- [Task prompt]
In the records below, find the line containing "Given: Select the swift_lint_run tool", then copy that line and all lines after it, exactly, omitting every picture.

- [Provided entries]
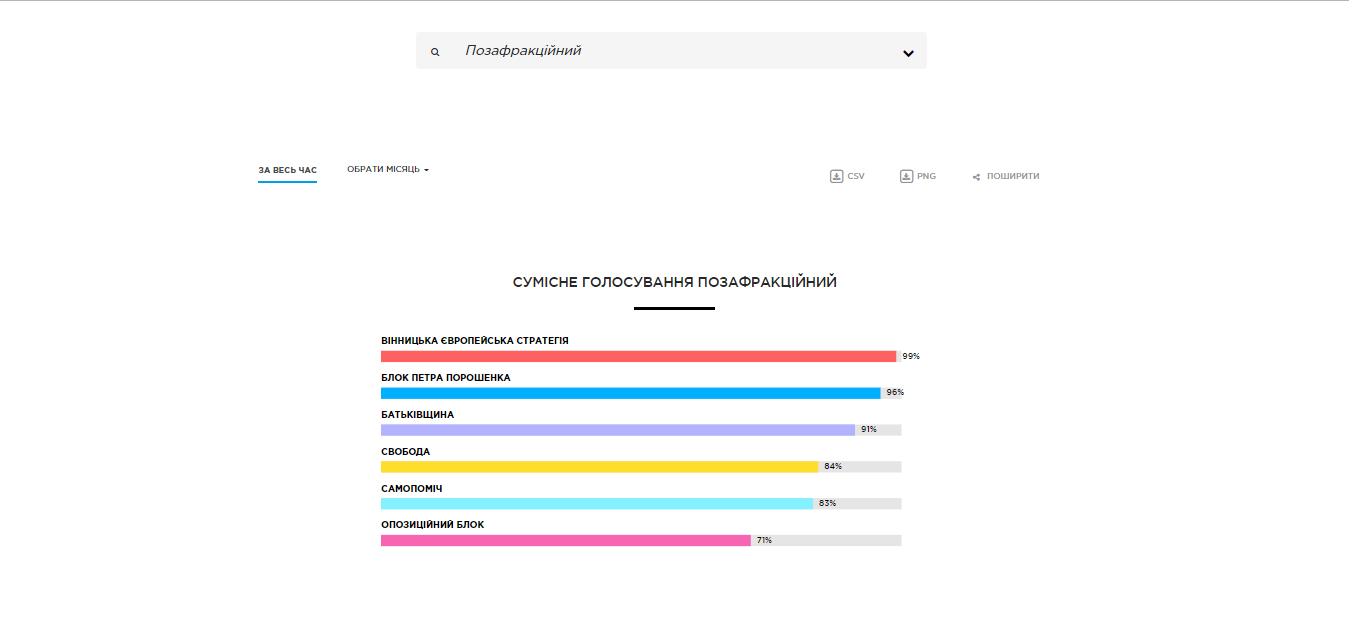Click the Сумісне голосування позафракційний heading

tap(675, 283)
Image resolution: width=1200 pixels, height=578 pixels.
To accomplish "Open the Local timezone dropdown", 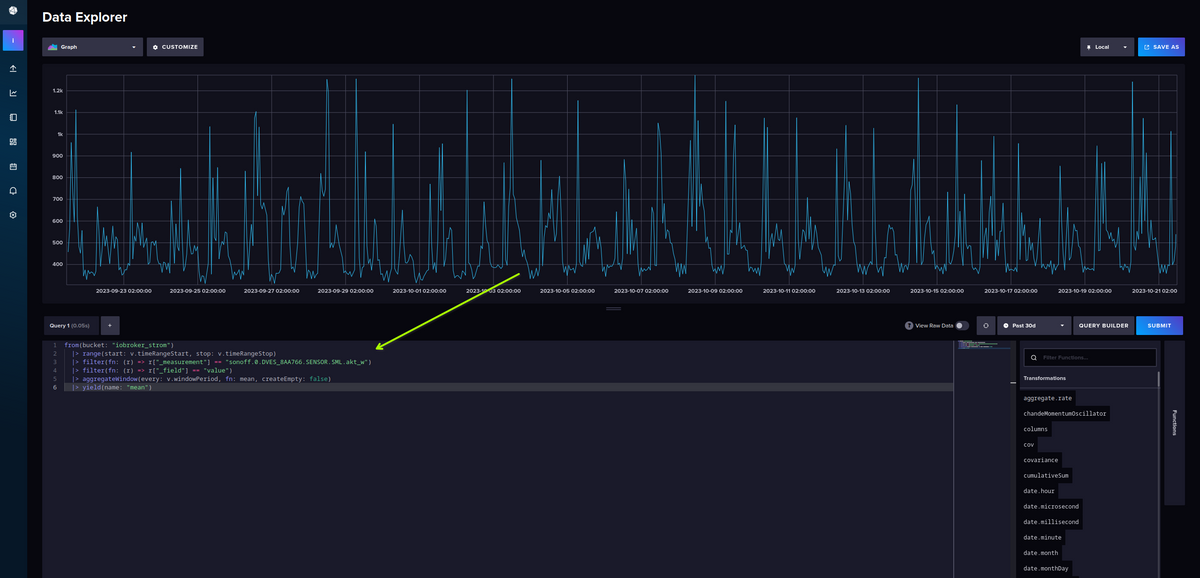I will point(1106,46).
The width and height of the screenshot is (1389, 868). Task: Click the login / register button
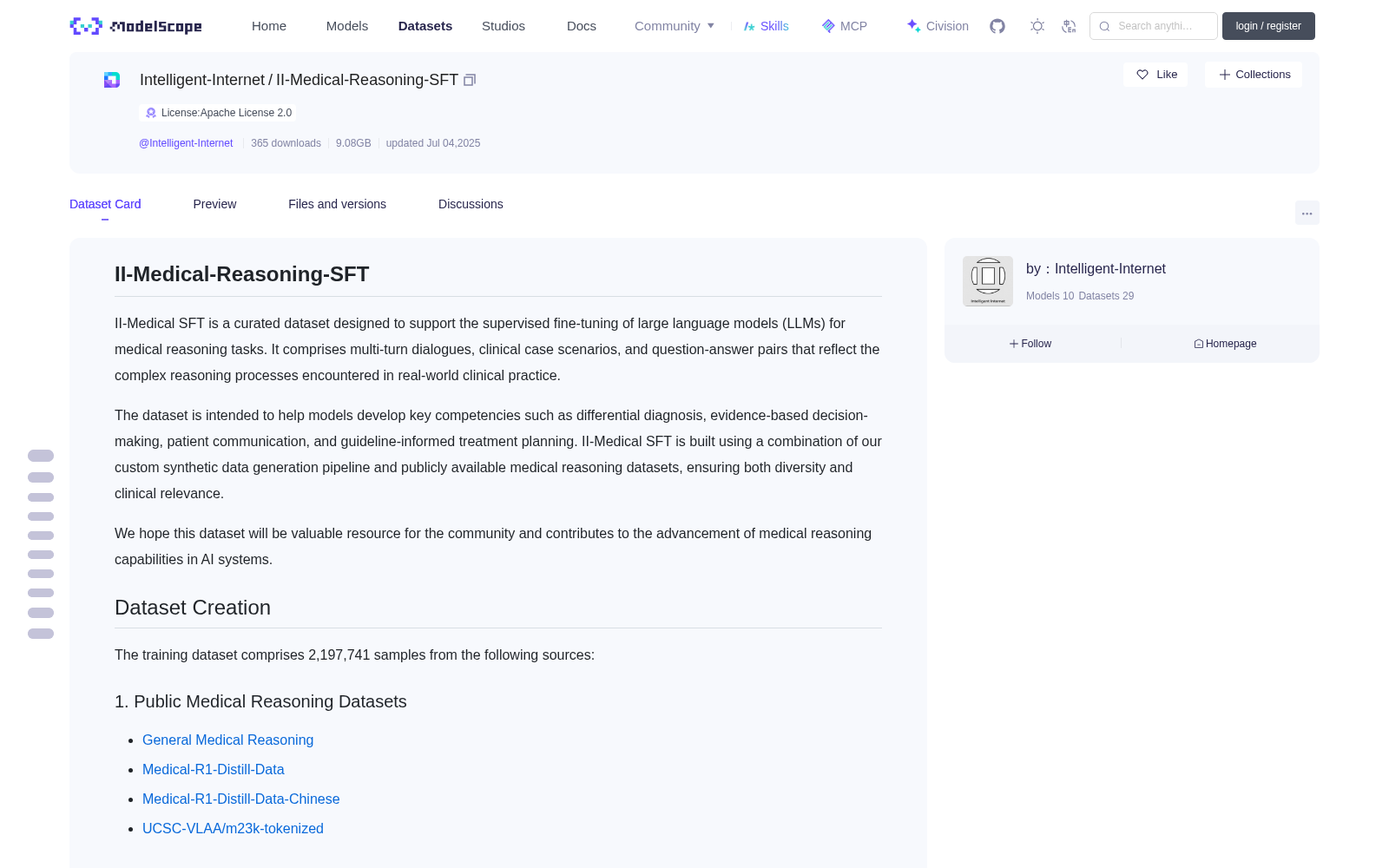click(1268, 26)
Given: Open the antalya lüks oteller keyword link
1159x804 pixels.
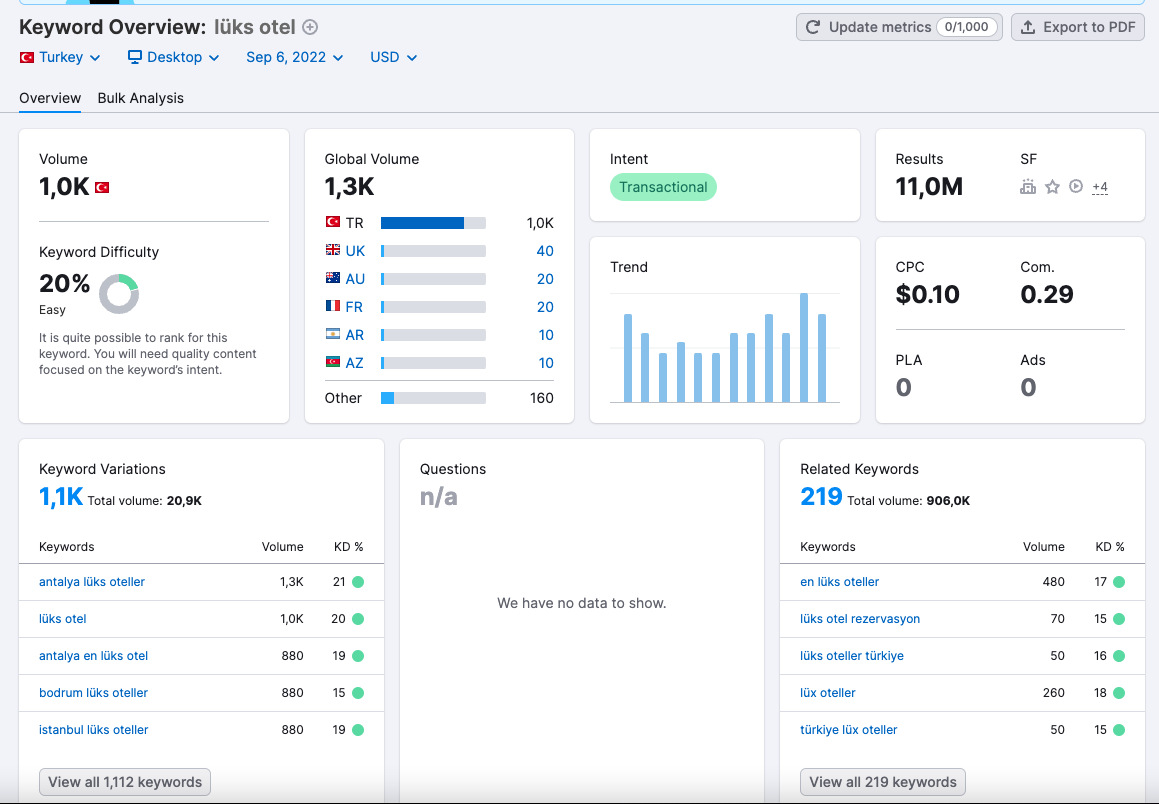Looking at the screenshot, I should (92, 582).
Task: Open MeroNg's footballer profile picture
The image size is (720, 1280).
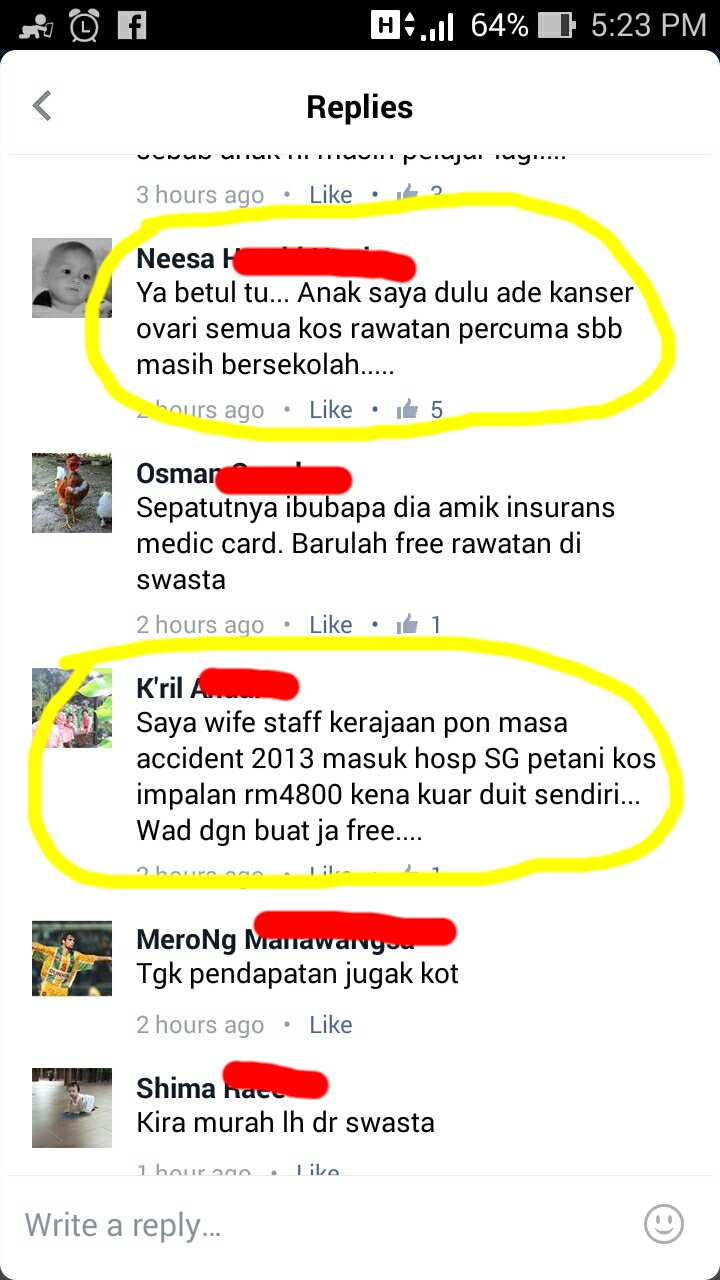Action: [72, 957]
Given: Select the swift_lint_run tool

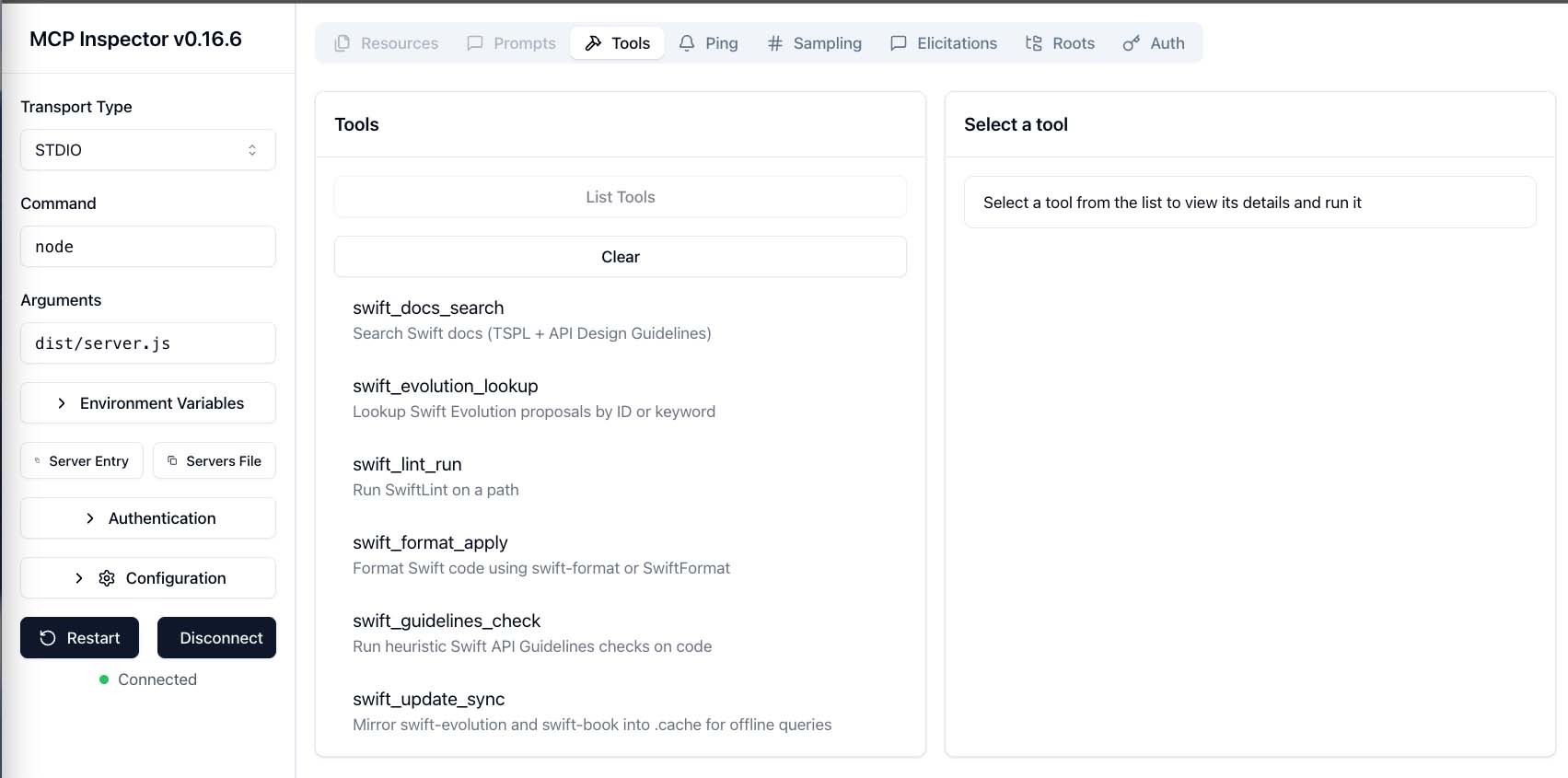Looking at the screenshot, I should pyautogui.click(x=407, y=465).
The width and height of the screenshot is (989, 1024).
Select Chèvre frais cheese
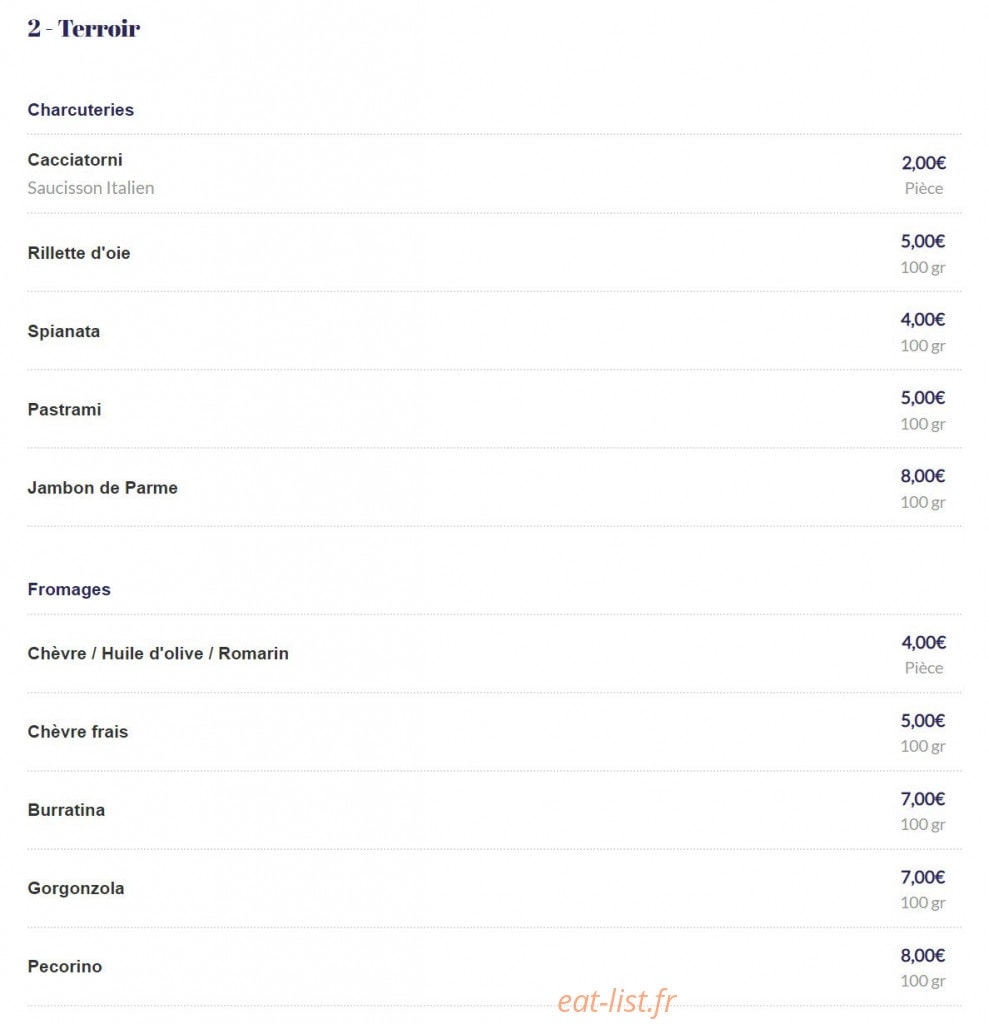point(78,732)
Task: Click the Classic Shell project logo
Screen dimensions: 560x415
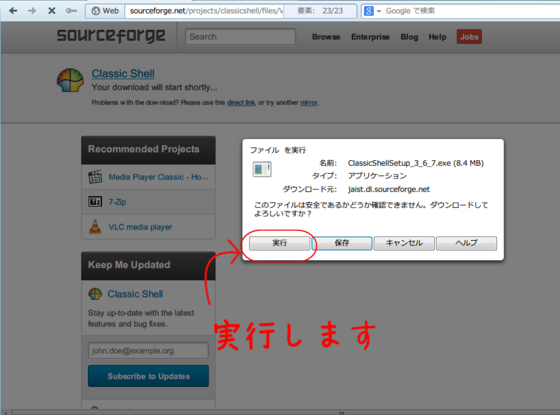Action: 70,80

- [Exercise response]
Given: Select the swift_lint_run tool

Looking at the screenshot, I should pyautogui.click(x=407, y=465).
The width and height of the screenshot is (989, 1024).
Select Chèvre frais cheese
point(78,732)
Task: Click the Classic Shell project logo
Screen dimensions: 560x415
Action: 70,80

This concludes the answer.